What is required:
Beginning with the line in which "Instruction: Click the" appears, transcribe each line word for word until the records end. Do not include pictures.

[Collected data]
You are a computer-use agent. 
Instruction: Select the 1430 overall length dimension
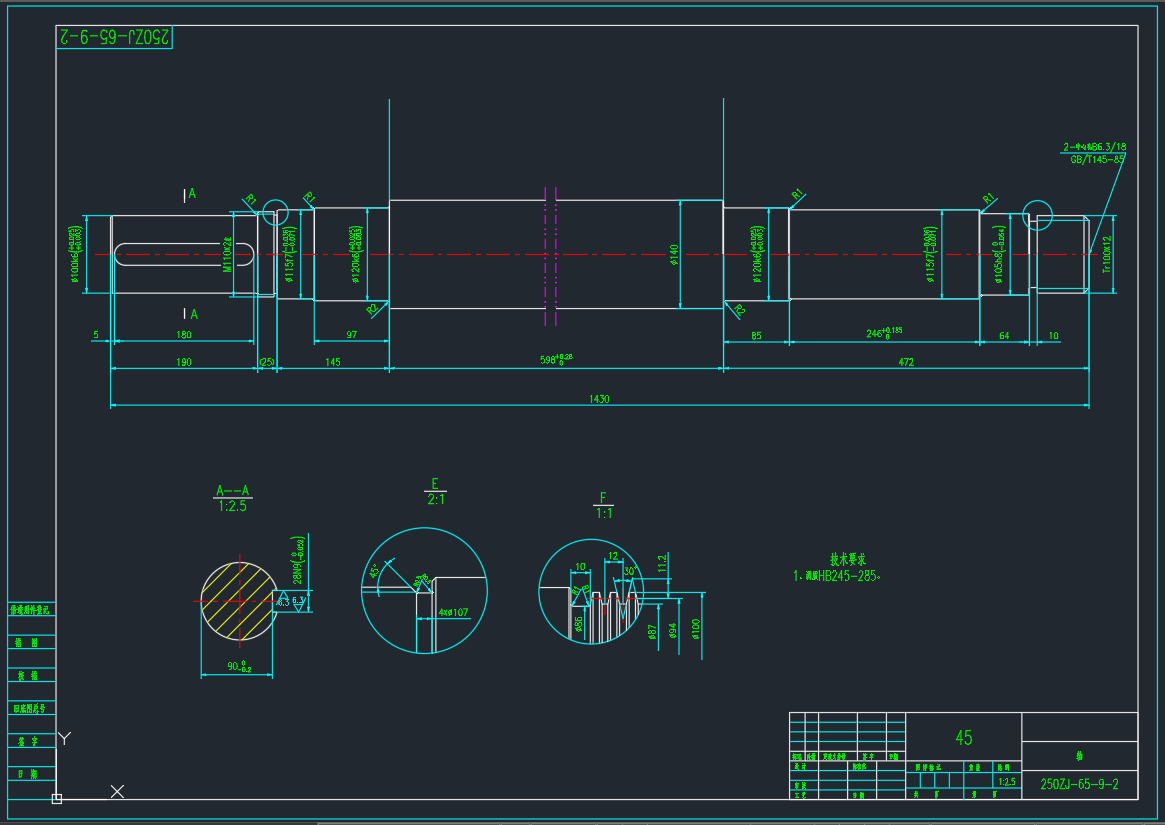599,399
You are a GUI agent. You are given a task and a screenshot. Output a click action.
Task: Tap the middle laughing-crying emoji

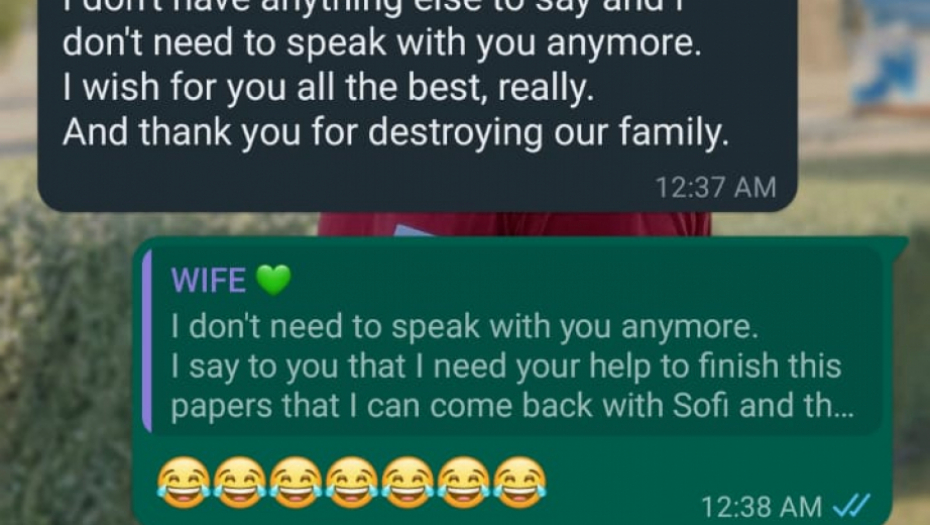click(x=352, y=482)
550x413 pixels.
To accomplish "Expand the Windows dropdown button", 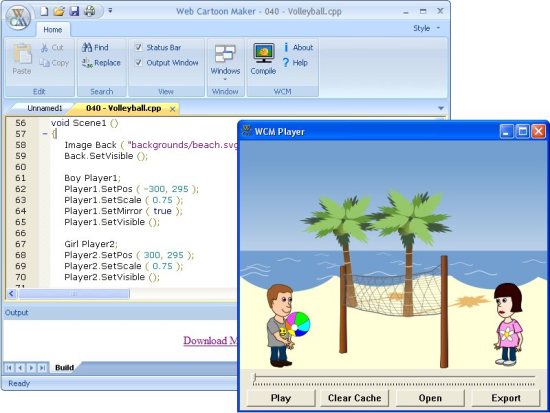I will [x=225, y=62].
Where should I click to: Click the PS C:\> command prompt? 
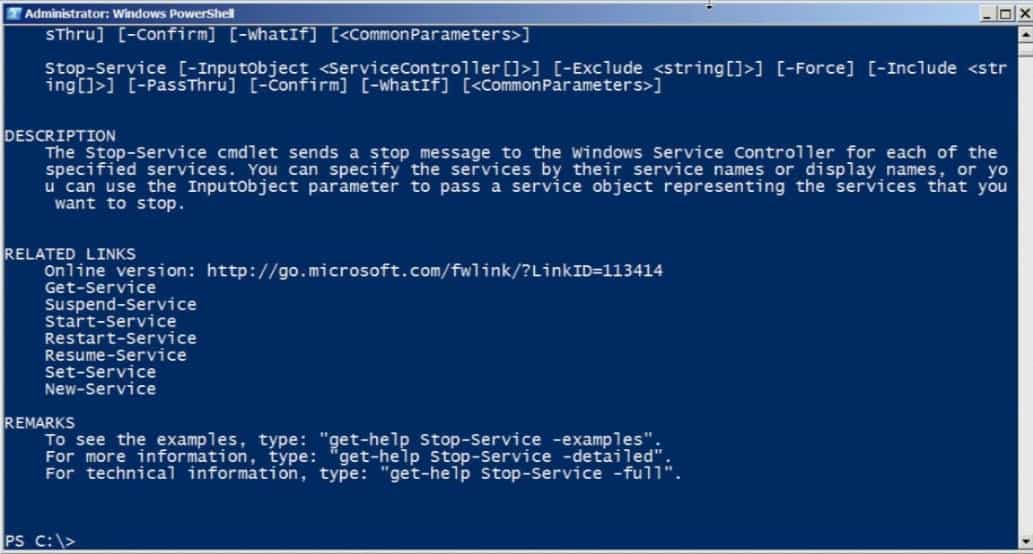pos(40,541)
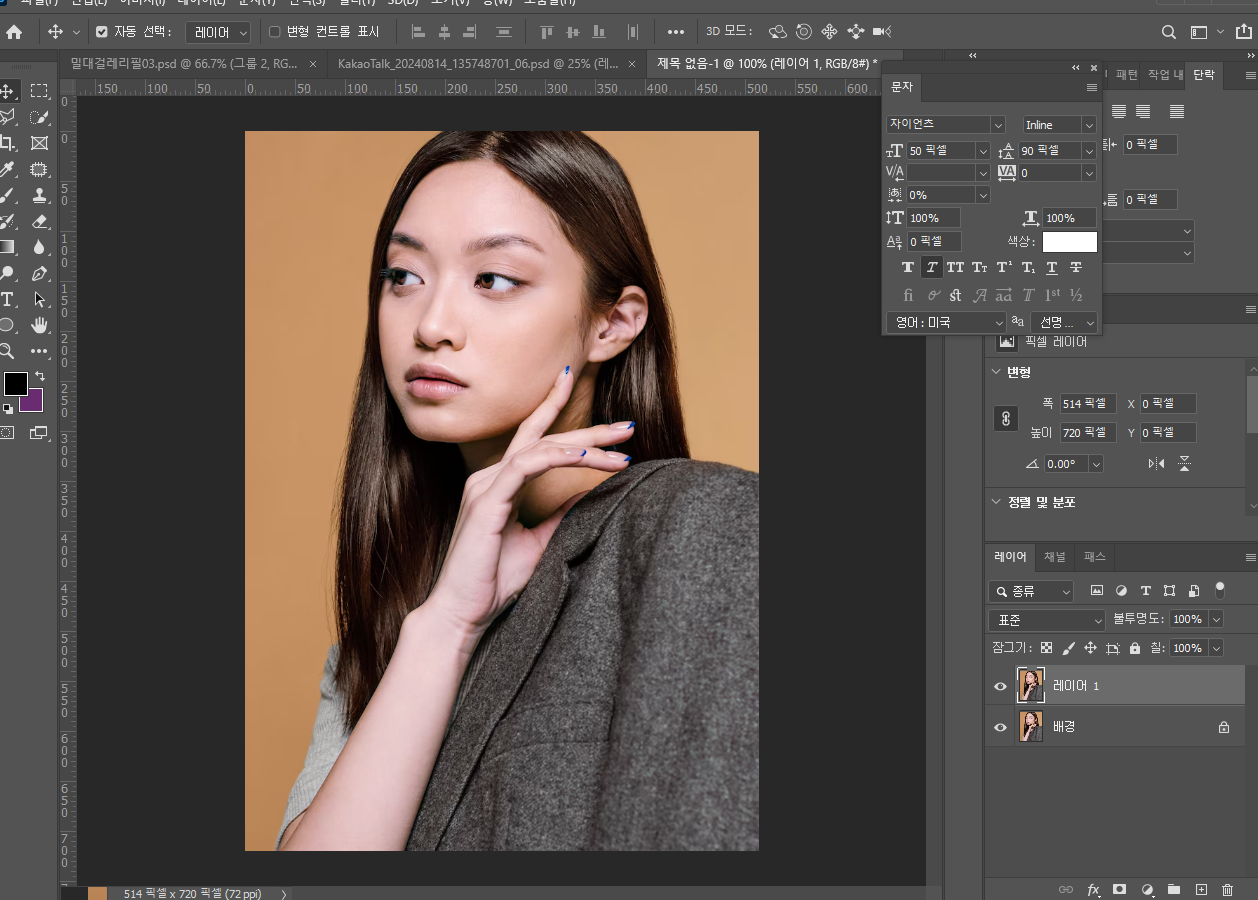Open the font family dropdown 자이언츠
The height and width of the screenshot is (900, 1258).
point(945,125)
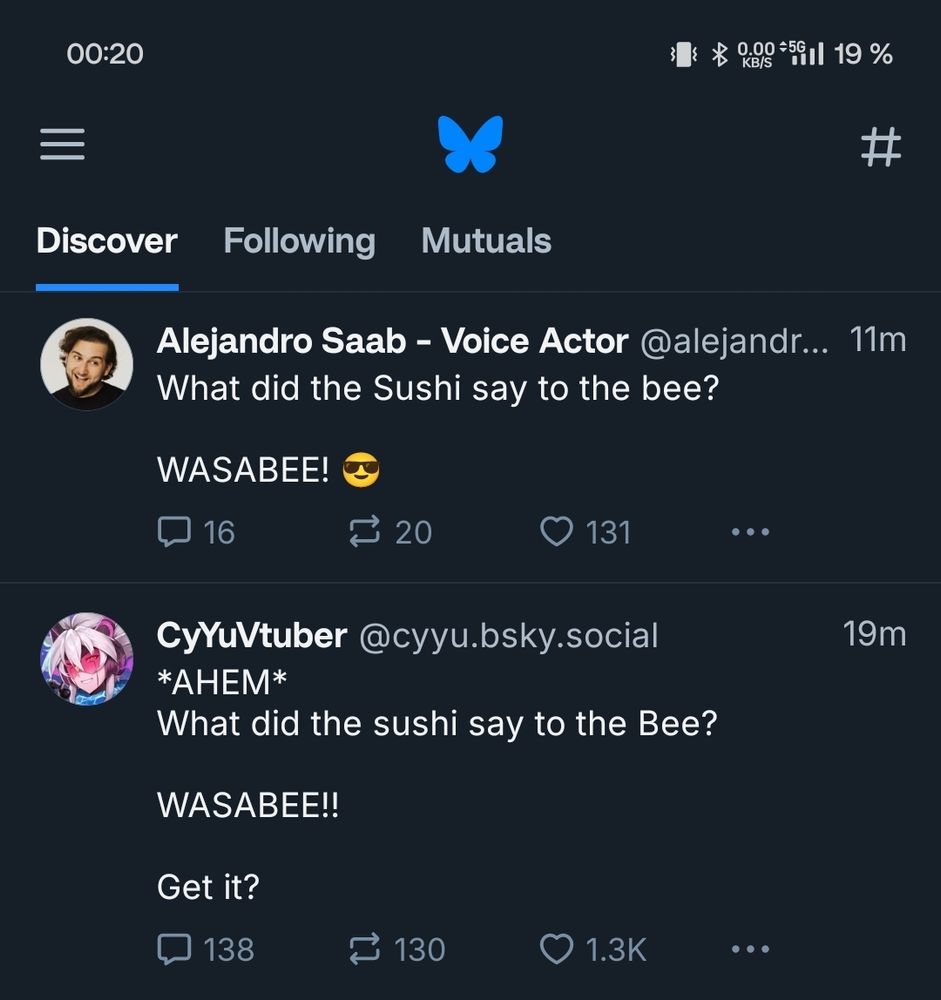Open the feeds hashtag icon
The width and height of the screenshot is (941, 1000).
click(x=880, y=148)
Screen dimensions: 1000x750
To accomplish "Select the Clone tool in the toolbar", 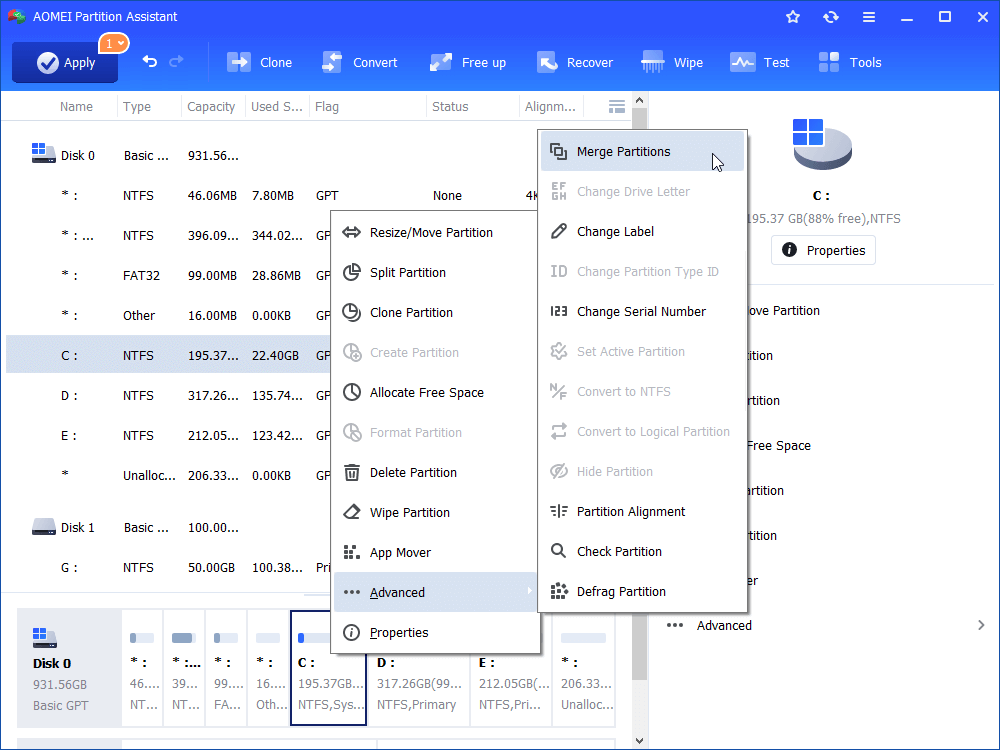I will click(x=259, y=62).
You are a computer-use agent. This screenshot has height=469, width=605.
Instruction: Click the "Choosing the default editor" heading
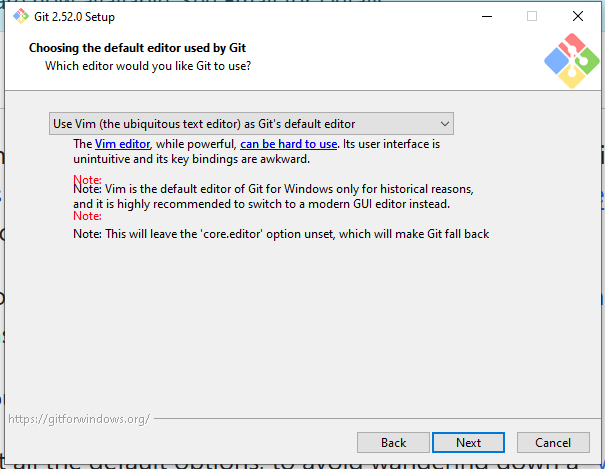pyautogui.click(x=137, y=48)
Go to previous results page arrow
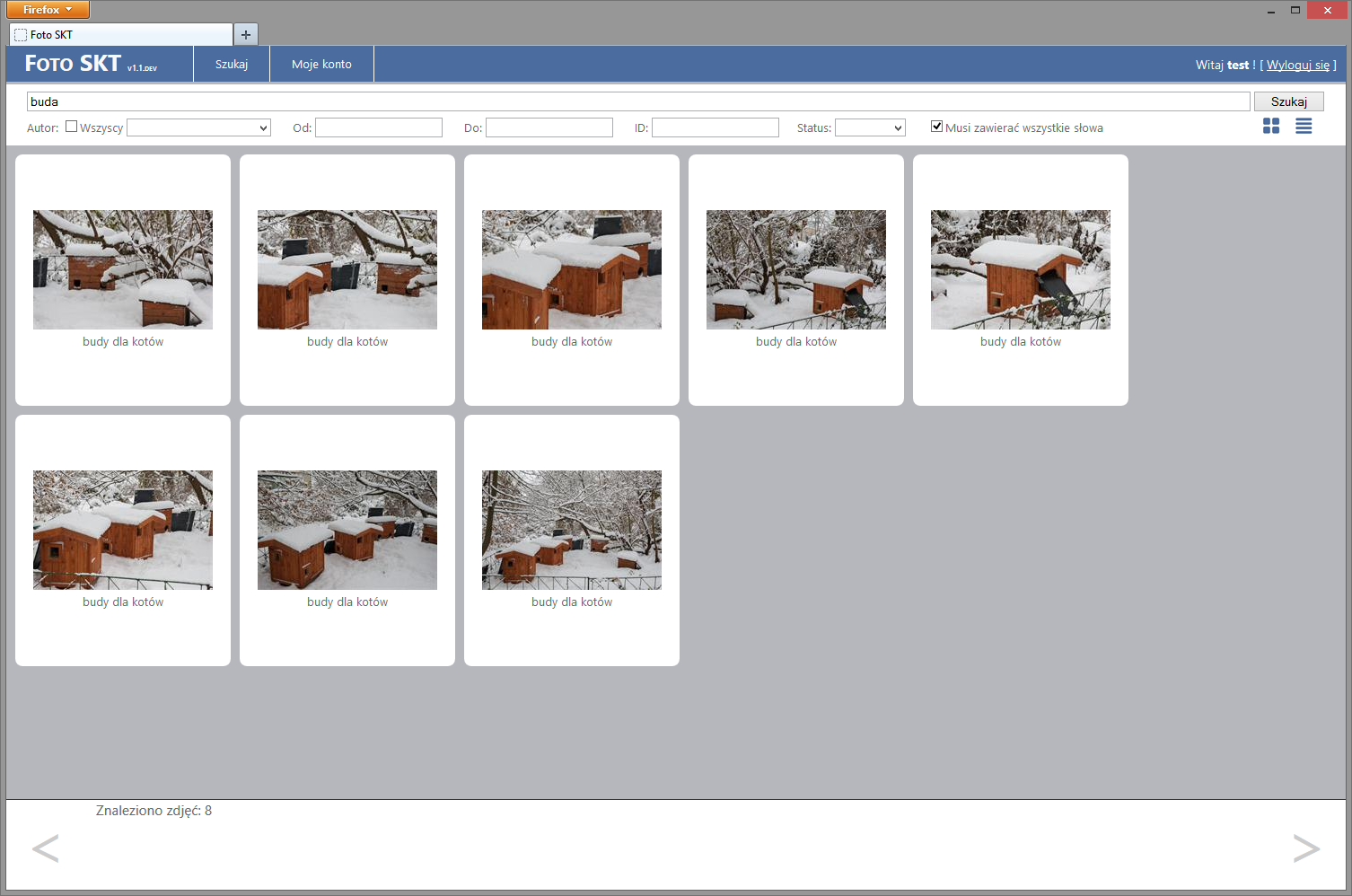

Exercise output:
Instruction: Click the "Choosing the default editor" heading
pyautogui.click(x=137, y=48)
Go to previous results page arrow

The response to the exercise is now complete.